§ Problem description
Copy exactly the lines of the material below that run from the one containing "Activate the 3D" through the one containing "Copy the DODA(既定)". Copy no other lines.
◇ ◇ ◇ ◇ ◇ ◇ ◇
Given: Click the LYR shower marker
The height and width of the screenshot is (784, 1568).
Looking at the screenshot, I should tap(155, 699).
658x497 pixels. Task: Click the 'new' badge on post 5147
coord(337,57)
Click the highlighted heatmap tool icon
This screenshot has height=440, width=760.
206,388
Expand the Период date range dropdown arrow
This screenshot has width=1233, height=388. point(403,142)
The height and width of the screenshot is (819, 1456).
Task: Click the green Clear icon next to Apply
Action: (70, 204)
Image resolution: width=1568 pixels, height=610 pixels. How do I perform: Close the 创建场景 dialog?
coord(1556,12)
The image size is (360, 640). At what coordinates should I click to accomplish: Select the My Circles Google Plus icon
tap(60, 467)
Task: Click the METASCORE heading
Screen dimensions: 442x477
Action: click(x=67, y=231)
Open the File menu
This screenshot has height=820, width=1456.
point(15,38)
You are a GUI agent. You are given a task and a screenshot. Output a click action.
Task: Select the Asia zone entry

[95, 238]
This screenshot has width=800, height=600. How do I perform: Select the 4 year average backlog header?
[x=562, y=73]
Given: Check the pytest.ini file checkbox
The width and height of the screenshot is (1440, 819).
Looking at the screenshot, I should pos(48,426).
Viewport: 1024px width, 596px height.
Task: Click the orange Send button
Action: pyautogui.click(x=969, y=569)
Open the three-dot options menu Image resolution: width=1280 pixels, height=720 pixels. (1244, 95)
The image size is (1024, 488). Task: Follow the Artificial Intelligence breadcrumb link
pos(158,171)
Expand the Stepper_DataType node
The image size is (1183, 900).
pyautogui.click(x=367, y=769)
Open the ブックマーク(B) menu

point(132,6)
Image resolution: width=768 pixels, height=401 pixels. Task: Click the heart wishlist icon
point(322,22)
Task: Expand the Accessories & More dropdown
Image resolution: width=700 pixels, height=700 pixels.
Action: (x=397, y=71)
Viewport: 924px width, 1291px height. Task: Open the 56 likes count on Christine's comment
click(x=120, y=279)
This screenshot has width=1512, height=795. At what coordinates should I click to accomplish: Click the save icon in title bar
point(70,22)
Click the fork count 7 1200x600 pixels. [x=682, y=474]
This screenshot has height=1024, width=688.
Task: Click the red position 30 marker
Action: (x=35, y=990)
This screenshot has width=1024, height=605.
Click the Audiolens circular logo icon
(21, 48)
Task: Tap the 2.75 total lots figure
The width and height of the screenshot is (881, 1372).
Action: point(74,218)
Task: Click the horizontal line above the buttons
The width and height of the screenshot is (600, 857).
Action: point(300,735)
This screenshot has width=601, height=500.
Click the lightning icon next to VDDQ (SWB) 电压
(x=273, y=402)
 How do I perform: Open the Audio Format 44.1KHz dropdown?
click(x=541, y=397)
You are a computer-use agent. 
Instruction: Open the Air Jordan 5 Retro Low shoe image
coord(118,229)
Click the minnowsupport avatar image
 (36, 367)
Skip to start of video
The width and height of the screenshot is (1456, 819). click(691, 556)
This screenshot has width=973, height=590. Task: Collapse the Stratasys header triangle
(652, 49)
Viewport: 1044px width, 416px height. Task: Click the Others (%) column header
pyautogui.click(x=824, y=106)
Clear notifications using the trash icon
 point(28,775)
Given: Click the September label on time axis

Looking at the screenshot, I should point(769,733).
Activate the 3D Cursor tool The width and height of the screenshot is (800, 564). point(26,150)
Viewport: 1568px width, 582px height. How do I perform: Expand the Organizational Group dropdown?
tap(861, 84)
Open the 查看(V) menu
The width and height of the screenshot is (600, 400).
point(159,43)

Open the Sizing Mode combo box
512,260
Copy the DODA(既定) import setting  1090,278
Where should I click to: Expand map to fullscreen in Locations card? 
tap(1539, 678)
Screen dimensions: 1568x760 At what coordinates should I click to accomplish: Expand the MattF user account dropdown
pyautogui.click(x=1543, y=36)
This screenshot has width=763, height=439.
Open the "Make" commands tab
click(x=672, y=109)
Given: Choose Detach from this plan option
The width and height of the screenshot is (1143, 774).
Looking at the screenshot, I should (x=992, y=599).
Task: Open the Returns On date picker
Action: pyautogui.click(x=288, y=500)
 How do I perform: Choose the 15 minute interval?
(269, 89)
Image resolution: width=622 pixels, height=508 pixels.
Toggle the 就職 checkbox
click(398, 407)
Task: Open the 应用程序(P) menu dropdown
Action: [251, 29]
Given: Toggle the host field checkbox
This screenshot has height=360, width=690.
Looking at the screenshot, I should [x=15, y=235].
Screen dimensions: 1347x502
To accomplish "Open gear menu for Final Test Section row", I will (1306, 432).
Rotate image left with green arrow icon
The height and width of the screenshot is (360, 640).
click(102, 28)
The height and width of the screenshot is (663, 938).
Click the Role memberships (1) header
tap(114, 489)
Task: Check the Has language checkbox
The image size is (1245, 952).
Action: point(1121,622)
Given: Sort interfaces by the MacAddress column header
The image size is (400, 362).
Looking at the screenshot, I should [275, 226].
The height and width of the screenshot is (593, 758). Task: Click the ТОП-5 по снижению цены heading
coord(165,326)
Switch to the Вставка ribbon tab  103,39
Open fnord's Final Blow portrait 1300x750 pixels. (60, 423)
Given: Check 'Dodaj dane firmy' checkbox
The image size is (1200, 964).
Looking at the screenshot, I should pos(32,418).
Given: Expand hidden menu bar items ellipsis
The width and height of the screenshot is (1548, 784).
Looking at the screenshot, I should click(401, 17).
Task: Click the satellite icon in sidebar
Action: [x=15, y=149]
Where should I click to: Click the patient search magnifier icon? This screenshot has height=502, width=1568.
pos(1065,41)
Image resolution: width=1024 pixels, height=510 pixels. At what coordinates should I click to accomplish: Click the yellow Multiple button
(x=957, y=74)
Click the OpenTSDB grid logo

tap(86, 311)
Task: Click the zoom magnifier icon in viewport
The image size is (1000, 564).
◇ ◇ ◇ ◇ ◇ ◇ ◇
§ The completed task
Activate the 3D Cursor tool The width and height of the screenshot is (800, 564). point(26,150)
Viewport: 1568px width, 582px height. How do I perform: Expand the Organizational Group dropdown?
tap(861, 84)
Open the 查看(V) menu
The width and height of the screenshot is (600, 400).
point(159,43)

Open the Sizing Mode combo box
512,260
Copy the DODA(既定) import setting  1090,278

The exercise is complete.